The deacon places incense in the censer and holds it up for the priest to bless. The priest blesses the incense saying the Prayer of the Censer. Next, the priest takes the Asterisk (star cover), holds it over the censer and then places it on the diskos, saying: "And the star came and stood over the place where the young child was."

He then holds each of the smaller veils over the censer and places them on the discos and the chalice, respectively, saying appropriate prayers for each.

Then he takes the larger veil, called the Aër, wraps it around the censer and then covers the chalice and diskos together.

Finally, he takes the censer from the deacon and censes the covered Gifts. He then says the concluding Prayer of Offering (unless a bishop is celebrating; see below).

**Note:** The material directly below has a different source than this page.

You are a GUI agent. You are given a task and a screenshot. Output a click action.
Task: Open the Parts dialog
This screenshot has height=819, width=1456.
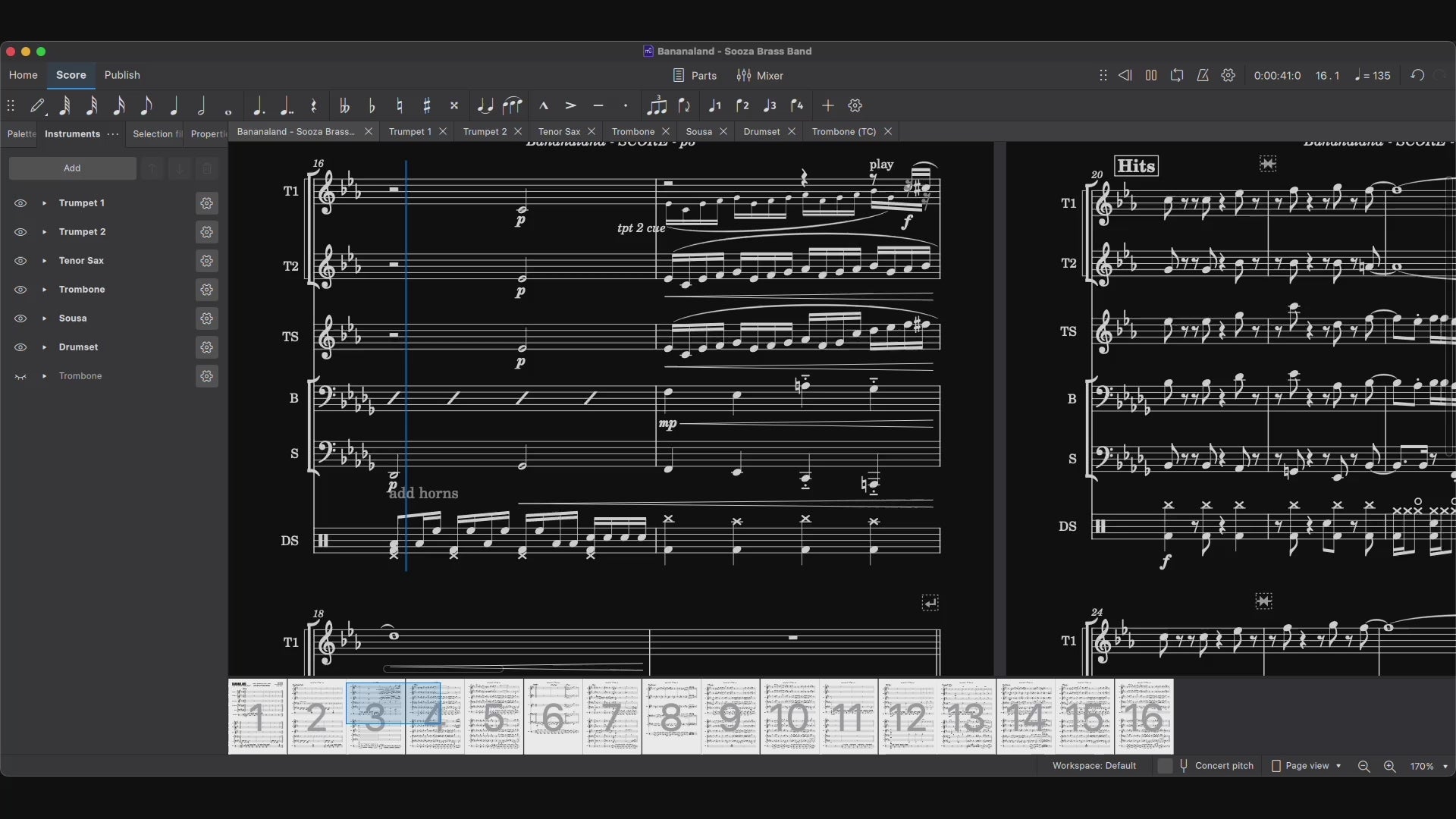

Afterwards, the deacon performs a full censing of the prothesis, the holy table, the sanctuary, the entire church and the people while he recites the following hymn and Psalm 50 quietly to himself:
In the Tomb with the body, and in Hades with the soul, in Paradise with the thief, and on the Throne with the Father and the Spirit, wast thou, O Christ, who art everywhere present and fillest all things.

==Hierarchical Liturgy==
When a bishop is serving the divine liturgy, one of the priests and the deacons and lower clergy vest and the Liturgy of Preparation is performed as normal with a few omissions which are later performed by the bishop: the other clergy who are serving are not commemorated, the concluding Prayer of Offering is not said, and the offerings are not censed. When the liturgy neither immediately follows matins nor is in conjunction with vespers, the reading of the hours generally does not commence until after the arrival of the bishop.

When it is time, the bishop enters formally into the church and the deacons recite the Entrance Prayers and he is then vested by the subdeacons while the deacons read the Vesting Prayers. Then the Reader begins the Little Hours or vespers commences or matins conclude, as the case may be.

During the great litany the bishop himself recites the Prayer of Offering omitted earlier from the usual order of the prothesis.

Just before the Great Entrance, the bishop commemorates those whom he wishes, taking out particles from a special prosphoron that has been prepared for him. Then each priest, deacon, and server approaches the bishop and kissing the bishop's right shoulder says his own name, by which the bishop takes out a particle commemorating him. Finally, the bishop censes the offerings.

==Great Lent==
During Great Lent it is not permitted to celebrate the Divine Liturgy on weekdays. However, on Wednesdays and Fridays the faithful may receive Holy Communion from the reserved Mysteries (Sacrament) at the Liturgy of the Presanctified Gifts. In order to provide for these services, on the Sunday before, the priest must cut out extra Lambs for each Presanctified Liturgy that there will be during that week.

==Pascha==
During Bright Week (The week following Easter Sunday) most of the services are quite radically different than during the rest of the year. However, at the Liturgy of Preparation, only the Entrance Prayers change; everything else remains the same.

==Oriental Orthodox==
The various Oriental Orthodox Churches also have Liturgies of Preparation before the commencement of the public portion of the Divine Liturgy. `Some of these are very simple, and some are more complex. They all involve the entry of the clergy, vesting and preparing the Gifts of bread and wine, accompanied by appropriate prayers.